Work request :: If a line in the data holds "Altre", copy that line out in full.

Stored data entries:
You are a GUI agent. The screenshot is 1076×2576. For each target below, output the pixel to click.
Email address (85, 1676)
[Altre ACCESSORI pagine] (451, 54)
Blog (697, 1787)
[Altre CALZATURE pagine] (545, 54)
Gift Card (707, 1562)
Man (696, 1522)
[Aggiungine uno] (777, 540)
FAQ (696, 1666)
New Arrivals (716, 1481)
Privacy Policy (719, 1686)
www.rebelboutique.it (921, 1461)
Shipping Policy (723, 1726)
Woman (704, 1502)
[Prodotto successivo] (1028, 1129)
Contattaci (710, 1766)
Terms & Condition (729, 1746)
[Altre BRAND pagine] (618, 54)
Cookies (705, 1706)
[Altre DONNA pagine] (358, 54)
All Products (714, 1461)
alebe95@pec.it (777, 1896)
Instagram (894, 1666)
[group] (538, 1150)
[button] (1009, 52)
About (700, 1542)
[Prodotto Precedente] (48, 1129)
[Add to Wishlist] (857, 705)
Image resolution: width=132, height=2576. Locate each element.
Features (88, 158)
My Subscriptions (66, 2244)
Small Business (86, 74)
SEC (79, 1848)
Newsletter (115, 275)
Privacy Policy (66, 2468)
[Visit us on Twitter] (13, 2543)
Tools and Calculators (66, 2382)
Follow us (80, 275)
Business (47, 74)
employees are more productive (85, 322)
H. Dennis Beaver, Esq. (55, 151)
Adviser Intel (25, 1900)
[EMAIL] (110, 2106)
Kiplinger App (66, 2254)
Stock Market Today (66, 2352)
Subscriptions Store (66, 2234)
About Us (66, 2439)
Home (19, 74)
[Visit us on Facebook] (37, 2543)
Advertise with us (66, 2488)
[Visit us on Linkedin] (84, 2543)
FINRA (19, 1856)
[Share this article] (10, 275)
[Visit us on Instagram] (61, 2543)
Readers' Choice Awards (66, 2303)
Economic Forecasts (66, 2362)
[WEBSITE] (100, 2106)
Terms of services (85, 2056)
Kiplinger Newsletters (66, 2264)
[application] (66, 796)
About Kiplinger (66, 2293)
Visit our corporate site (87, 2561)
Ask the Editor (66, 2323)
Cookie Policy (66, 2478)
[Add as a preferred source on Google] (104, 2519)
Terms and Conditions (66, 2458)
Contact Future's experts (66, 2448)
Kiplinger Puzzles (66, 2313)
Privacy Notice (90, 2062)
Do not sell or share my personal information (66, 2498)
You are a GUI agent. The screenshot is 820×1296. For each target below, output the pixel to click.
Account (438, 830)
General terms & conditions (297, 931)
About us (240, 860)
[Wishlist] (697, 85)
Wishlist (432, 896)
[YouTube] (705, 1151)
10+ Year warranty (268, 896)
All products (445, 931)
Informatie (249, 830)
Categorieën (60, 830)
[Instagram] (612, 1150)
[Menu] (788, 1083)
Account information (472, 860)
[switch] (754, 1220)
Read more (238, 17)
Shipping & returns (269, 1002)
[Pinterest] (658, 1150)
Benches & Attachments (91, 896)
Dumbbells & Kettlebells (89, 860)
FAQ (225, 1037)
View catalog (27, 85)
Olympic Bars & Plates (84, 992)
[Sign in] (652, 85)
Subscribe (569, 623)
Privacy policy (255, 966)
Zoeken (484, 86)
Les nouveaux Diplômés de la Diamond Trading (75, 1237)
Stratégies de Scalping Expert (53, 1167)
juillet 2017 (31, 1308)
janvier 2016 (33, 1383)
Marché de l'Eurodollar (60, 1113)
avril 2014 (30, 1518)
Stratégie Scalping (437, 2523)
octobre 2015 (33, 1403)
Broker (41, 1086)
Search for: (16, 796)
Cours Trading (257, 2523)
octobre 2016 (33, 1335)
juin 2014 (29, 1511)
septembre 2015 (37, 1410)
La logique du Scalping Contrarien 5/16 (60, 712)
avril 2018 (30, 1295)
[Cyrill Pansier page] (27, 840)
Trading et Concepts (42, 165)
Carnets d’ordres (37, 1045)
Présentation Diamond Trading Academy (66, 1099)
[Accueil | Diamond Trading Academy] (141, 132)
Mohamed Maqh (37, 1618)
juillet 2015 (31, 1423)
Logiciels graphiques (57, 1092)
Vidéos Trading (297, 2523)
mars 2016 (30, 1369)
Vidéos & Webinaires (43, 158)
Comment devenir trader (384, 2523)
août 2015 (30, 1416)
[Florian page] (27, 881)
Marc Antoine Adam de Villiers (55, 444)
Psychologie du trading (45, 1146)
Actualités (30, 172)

Solution for this task ::
[Altre ACCESSORI pagine] (451, 54)
[Altre CALZATURE pagine] (545, 54)
[Altre BRAND pagine] (618, 54)
[Altre DONNA pagine] (358, 54)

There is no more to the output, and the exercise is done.